§ **TASK TO CARRY OUT**
The answer must consist of every line from the entries that holds the word "Open".

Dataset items

= Beginning of Section =

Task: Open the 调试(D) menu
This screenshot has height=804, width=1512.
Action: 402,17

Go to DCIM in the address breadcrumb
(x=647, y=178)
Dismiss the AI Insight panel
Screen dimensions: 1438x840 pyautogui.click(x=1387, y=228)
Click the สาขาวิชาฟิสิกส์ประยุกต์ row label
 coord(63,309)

= End of Section =
= Beginning of Section =

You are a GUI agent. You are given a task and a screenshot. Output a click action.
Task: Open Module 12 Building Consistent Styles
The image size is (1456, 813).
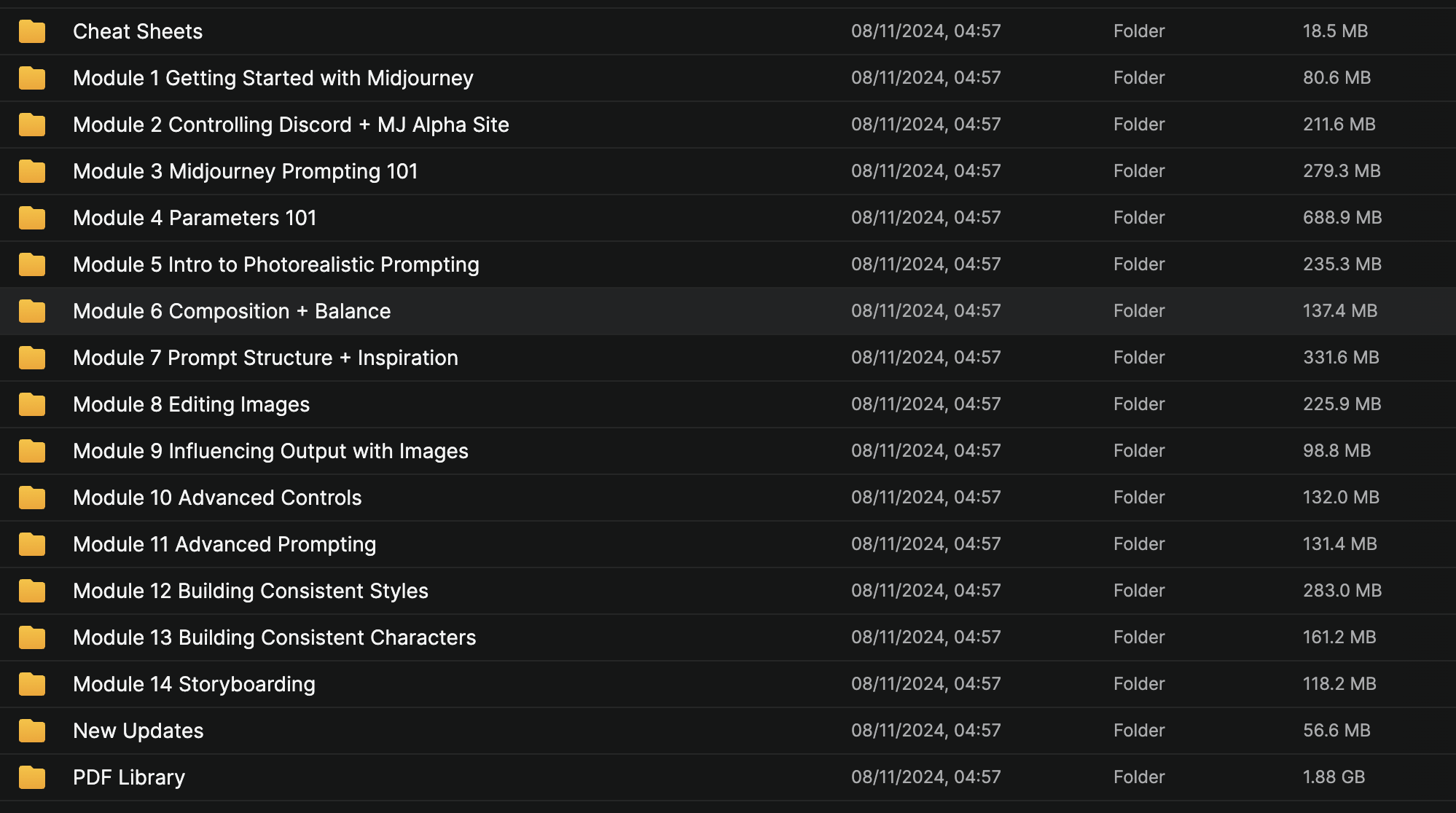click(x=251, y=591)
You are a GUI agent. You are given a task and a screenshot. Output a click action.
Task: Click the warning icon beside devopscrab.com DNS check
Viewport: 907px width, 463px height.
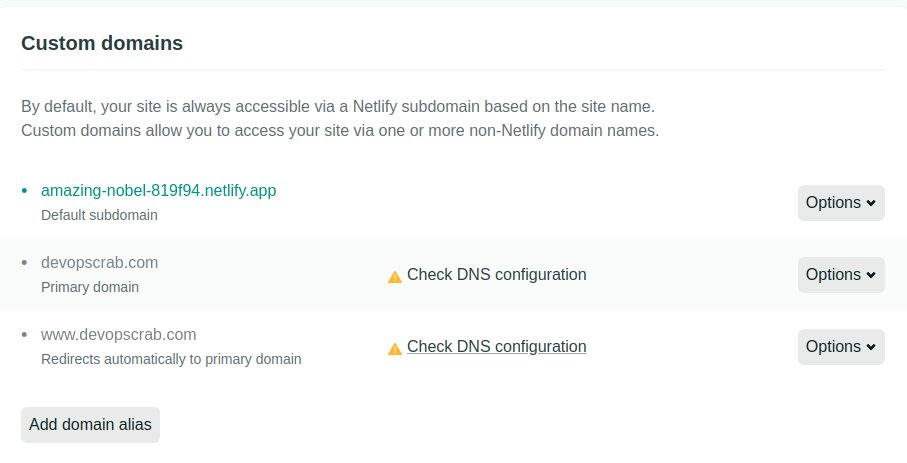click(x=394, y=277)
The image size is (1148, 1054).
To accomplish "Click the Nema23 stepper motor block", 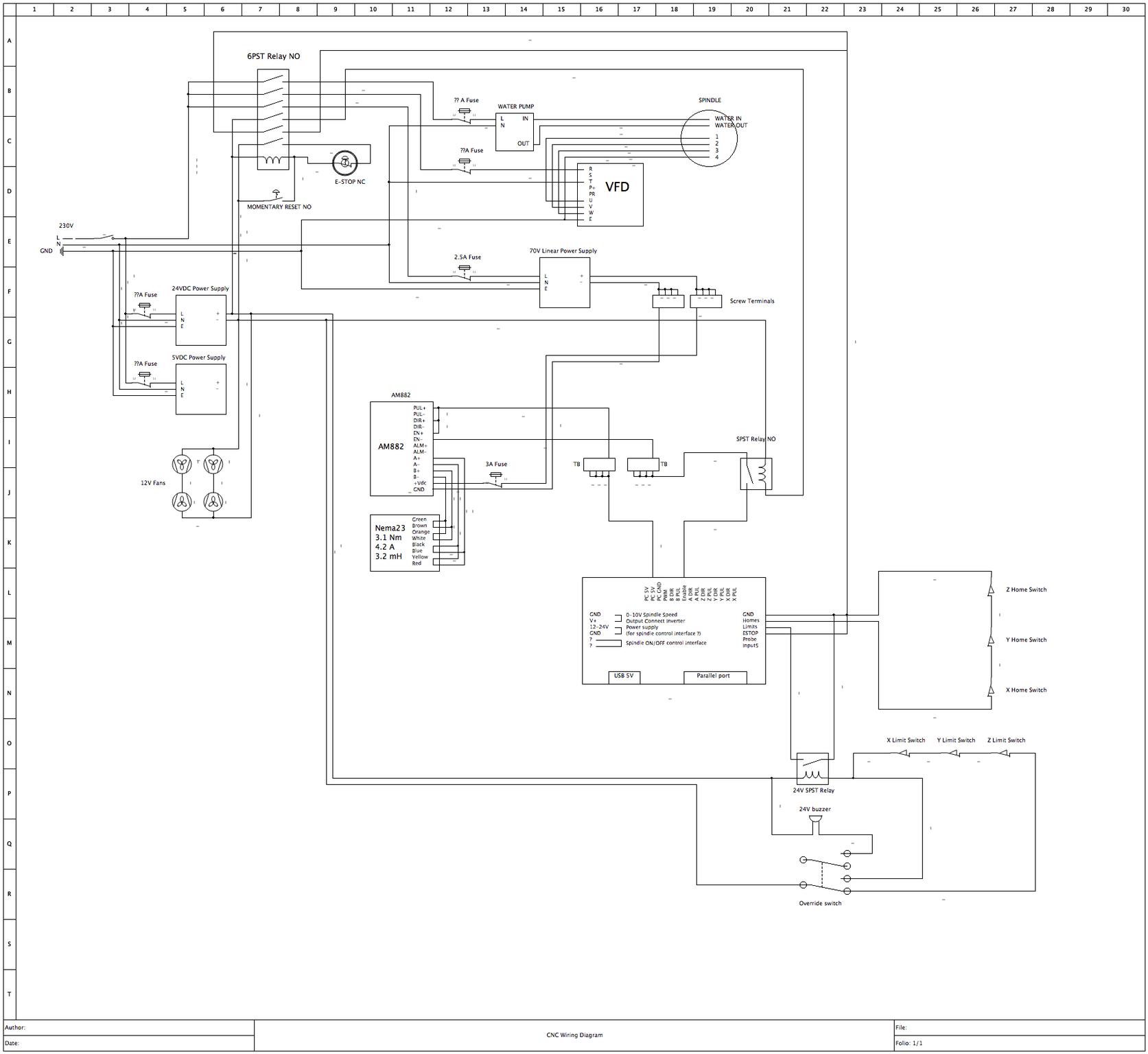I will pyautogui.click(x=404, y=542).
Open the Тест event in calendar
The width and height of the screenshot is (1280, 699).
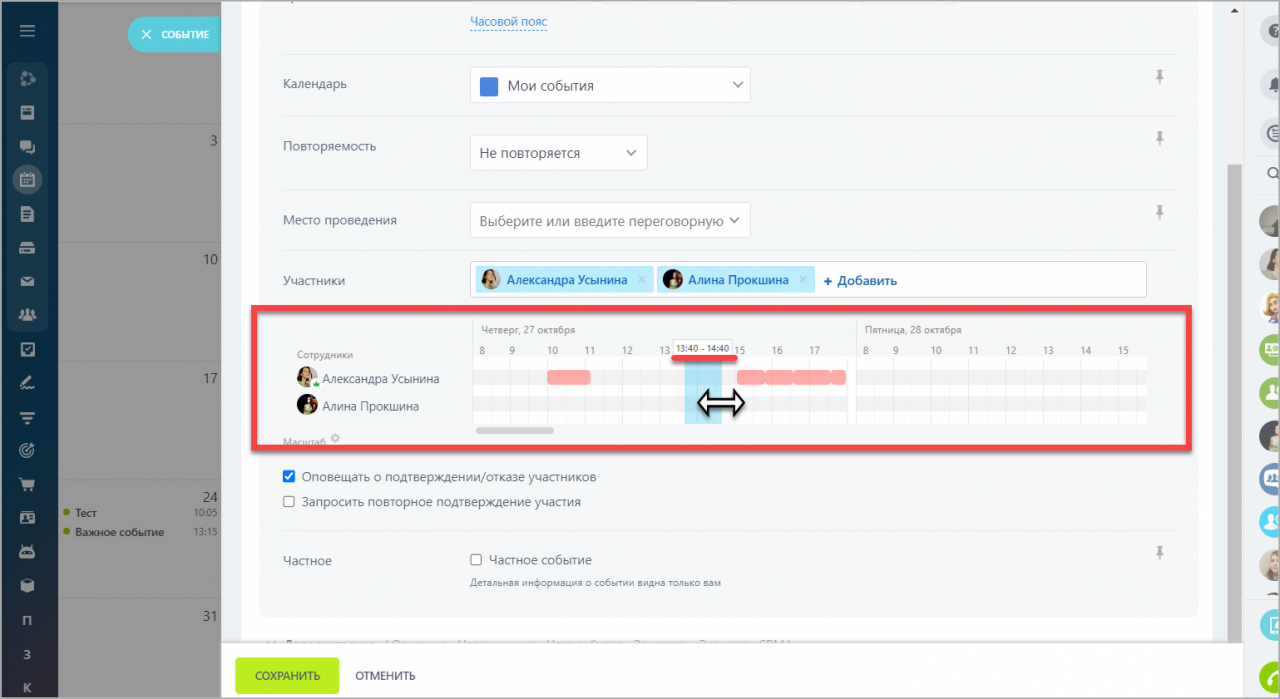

= End of Section =
= Beginning of Section =

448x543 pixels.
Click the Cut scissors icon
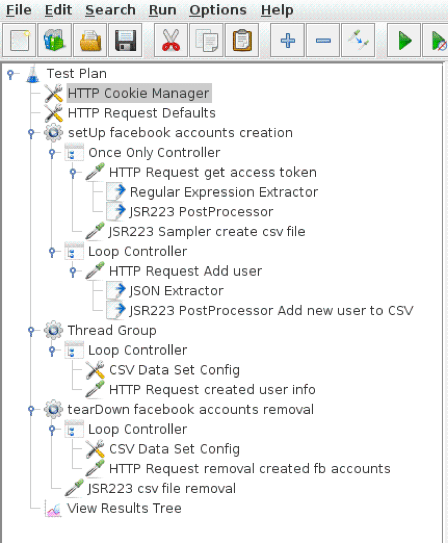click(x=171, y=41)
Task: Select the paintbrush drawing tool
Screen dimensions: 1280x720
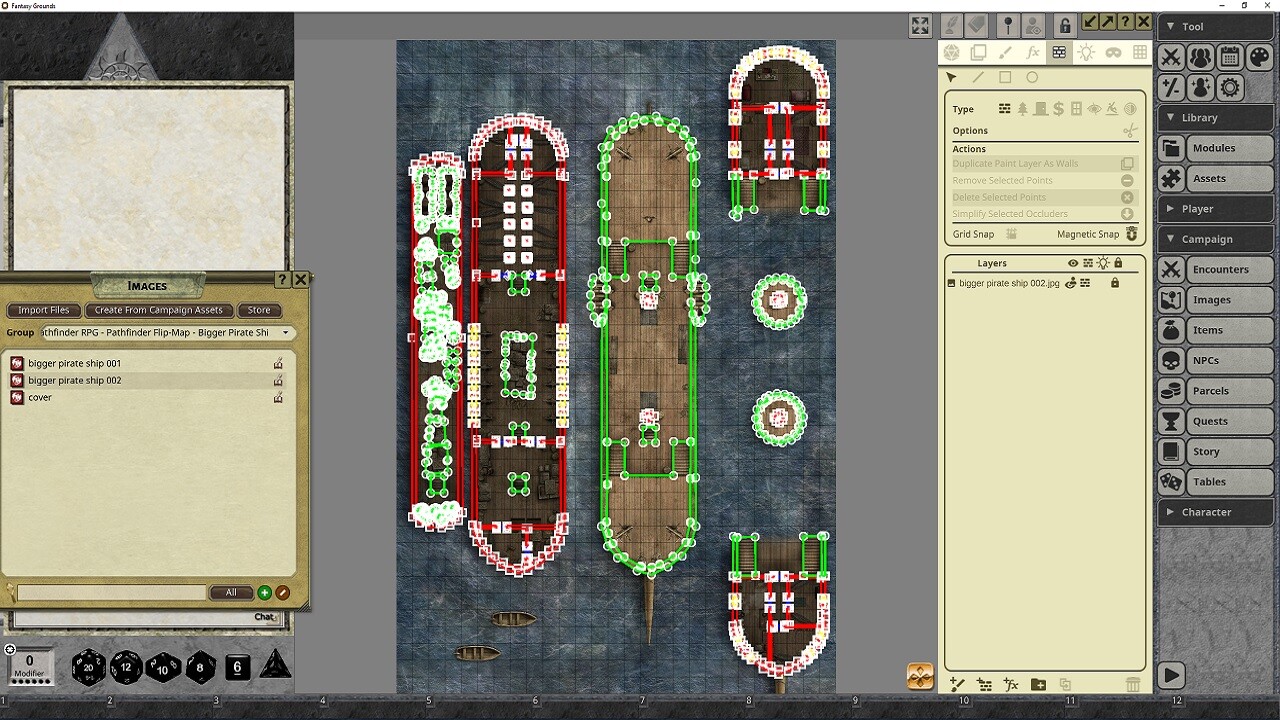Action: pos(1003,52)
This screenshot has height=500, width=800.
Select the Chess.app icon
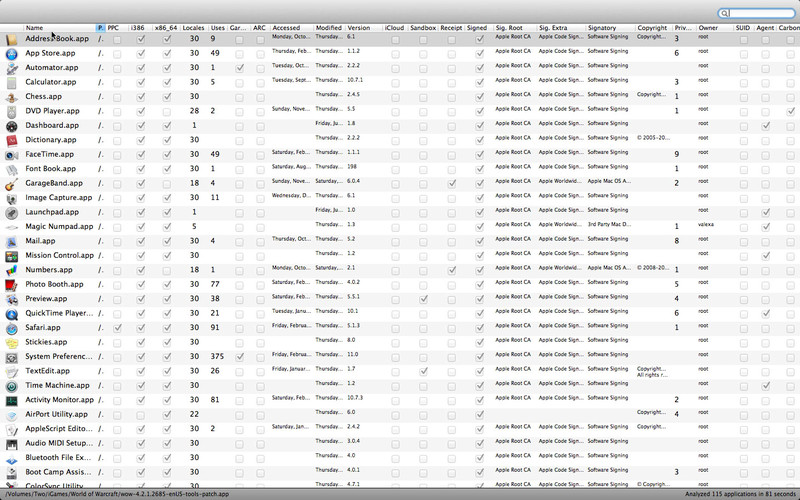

= End of Section =

§ **EXPECTED ANSWER**
Task: Open the 调试(D) menu
Task: Open Module 12 Building Consistent Styles
Open the Тест event in calendar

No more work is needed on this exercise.